#### LISTED RECORDS

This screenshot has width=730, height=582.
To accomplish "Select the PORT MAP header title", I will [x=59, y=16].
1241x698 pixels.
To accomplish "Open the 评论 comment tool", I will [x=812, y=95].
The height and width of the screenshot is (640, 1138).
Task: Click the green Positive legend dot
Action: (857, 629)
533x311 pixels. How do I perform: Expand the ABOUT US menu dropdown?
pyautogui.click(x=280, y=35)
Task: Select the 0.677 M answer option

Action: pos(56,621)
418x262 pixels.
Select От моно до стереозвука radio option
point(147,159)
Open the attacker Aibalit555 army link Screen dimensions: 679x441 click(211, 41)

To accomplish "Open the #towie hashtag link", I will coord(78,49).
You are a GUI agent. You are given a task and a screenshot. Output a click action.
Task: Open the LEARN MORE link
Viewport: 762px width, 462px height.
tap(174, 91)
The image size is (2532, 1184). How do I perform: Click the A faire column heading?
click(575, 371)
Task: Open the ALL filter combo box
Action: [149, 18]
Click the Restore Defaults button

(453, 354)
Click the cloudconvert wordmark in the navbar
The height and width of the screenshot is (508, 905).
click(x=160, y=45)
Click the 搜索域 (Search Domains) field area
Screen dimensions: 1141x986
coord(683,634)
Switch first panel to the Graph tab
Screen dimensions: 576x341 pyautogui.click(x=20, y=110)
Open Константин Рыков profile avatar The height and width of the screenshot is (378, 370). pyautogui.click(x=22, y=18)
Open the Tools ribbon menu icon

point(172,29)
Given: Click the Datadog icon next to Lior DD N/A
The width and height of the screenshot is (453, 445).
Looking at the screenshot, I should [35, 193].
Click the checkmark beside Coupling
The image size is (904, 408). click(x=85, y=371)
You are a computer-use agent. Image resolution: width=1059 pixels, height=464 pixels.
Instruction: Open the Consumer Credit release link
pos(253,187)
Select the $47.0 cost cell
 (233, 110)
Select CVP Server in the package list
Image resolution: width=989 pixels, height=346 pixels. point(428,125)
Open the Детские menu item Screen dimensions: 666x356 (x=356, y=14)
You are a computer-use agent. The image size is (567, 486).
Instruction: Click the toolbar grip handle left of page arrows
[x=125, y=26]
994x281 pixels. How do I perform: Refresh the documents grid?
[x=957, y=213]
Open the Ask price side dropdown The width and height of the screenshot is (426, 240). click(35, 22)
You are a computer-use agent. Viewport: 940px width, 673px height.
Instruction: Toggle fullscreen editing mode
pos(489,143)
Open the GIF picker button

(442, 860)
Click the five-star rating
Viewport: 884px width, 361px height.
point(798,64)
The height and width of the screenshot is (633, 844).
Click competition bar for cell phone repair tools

########

= WHAT YOU ARE ASKED TO DO =
Tally the lines of the data above that contain the word "Select", and give only the number.

= ANSWER TO THIS TASK =
5